2. Ziemniaki obieram, gotuję, studzę. Przepuszczam przez praskę.
3. Cebule obieram, kroję w kostkę i podsmażam na patelni na złoty kolor.
4. Czosnek obieram i przepuszczam przez praskę.
5. Pietruszkę szatkuję.
6. W dużej misce mieszam papkę z fasoli z ziemniakami, bułką tartą, sola, czosnkiem, cebulą, pieprzem, oregano, tymiankiem i pietruszką. Formuję kotleciki, obtaczam je w bułce tartej lub kaszce kukurydzianej i smażę na złoty kolor.

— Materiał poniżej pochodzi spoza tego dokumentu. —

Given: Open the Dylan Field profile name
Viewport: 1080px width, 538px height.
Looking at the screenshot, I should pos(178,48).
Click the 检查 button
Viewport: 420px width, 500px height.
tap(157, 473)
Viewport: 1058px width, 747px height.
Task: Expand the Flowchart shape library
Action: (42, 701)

Sandra bakes a party na Facebook napisał
Bardzo ciekawe. Zawsze szukam zamiennika mięsa chociaż wegetarianką to raczej nie zostanę.

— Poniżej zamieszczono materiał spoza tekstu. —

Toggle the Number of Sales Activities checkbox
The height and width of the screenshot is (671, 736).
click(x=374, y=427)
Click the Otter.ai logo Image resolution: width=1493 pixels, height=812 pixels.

Kasia Panufnik na Facebook napisał
uwielbiam tego typu kotlety!!
Sandra bakes a party na Facebook napisał
U nas coś co uwielbiamy – bucatini z zielonym peso i kurczakiem, wszystko zalane jogurtem greckim, pyszne danie i to prawie bez tłuszczu… mniam mniam :)
SłodkieSłone na Facebook napisał
urocze :)
Kasia Wy-ka na Facebook napisał
Rybka, jak co niedziela. W opozycji do rosołów, które czuć z wentylacji i kotletów, tłuczonych już od 6 rano :P
Anna Demiańczuk na Facebook napisał
U mnie Twój krupnik z młodej włoszczyzny (choć nie młodej) i fasolka po bretońsku:)

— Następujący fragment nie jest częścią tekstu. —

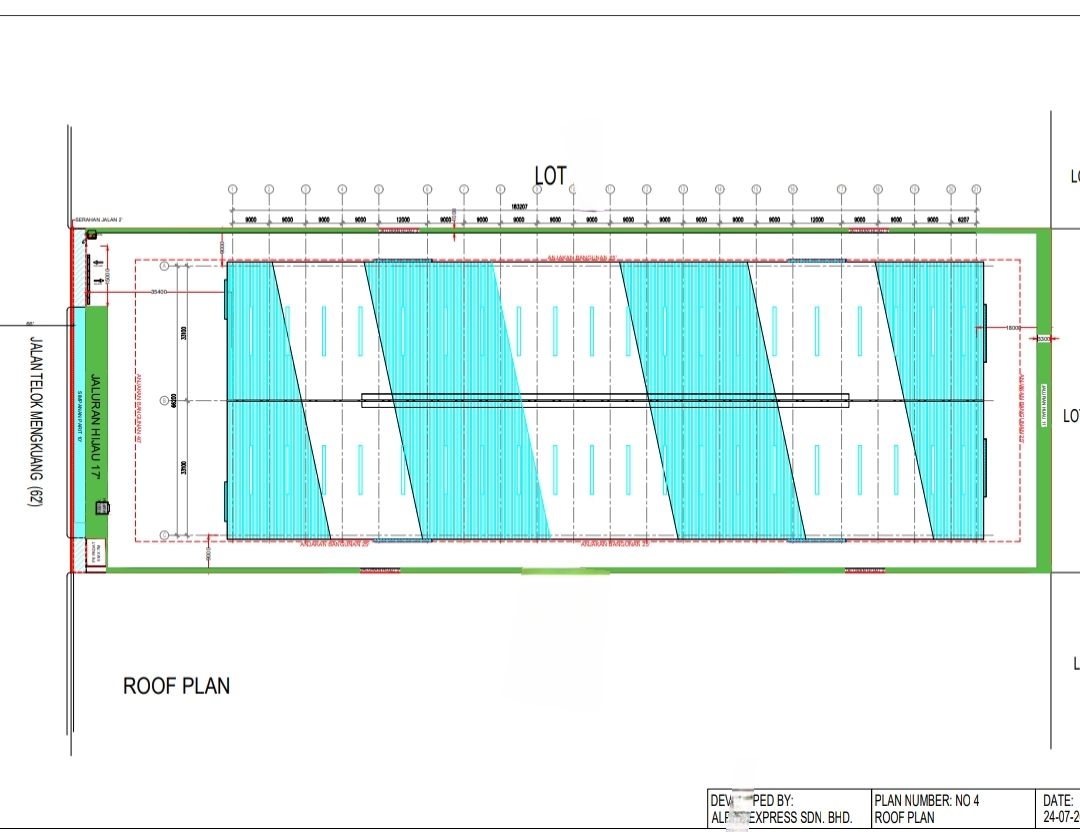Select the 35400 setback dimension text
The image size is (1080, 832).
point(158,292)
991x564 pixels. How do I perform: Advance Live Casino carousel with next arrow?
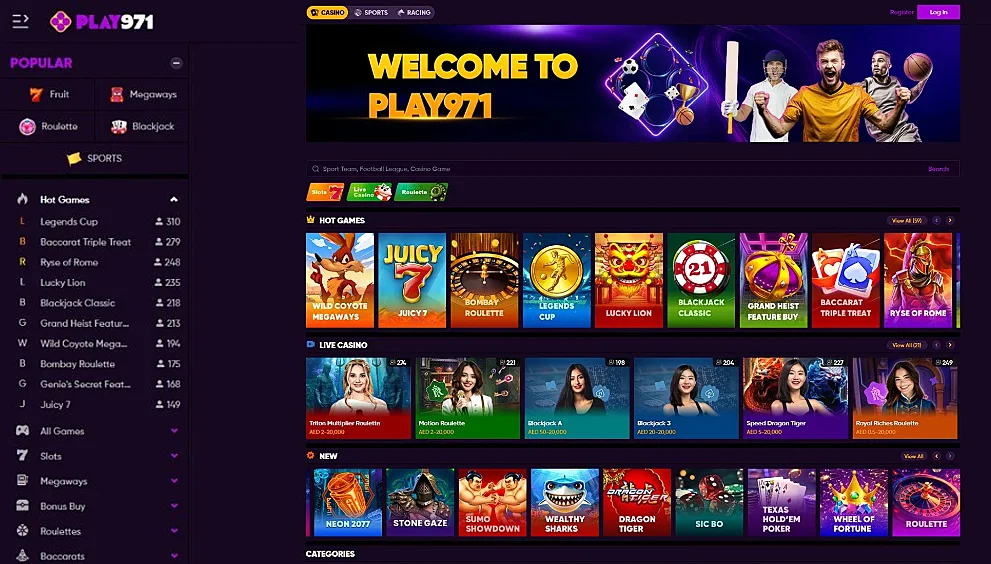click(x=950, y=345)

Olga Smile na Facebook napisał
u mnie dochodzi też krupnik ale z jaglanką :)
ania gotuje na Facebook napisał
u nas na obiad „na lenia”: piersi z kurczaka w teriyaki, ryż i fasolka szparagowa z własnej kolekcji ;)
Nie - Typowe Wypieki na Facebook napisał
Od czasu do czasu (wypadło akurat dziś) pozwalamy sobie na oryginalnego dönera z furą warzyw oraz börk’a, przygotwanego przez zaprzyjaźnioną rodzinę turecką. Aż ślinka cieknie na samą myśl.
Mariola Szałowska na Facebook napisał
miała być pasta, ale będą kotlety jarzynowo-kaszowe z surówką z pekinki ;)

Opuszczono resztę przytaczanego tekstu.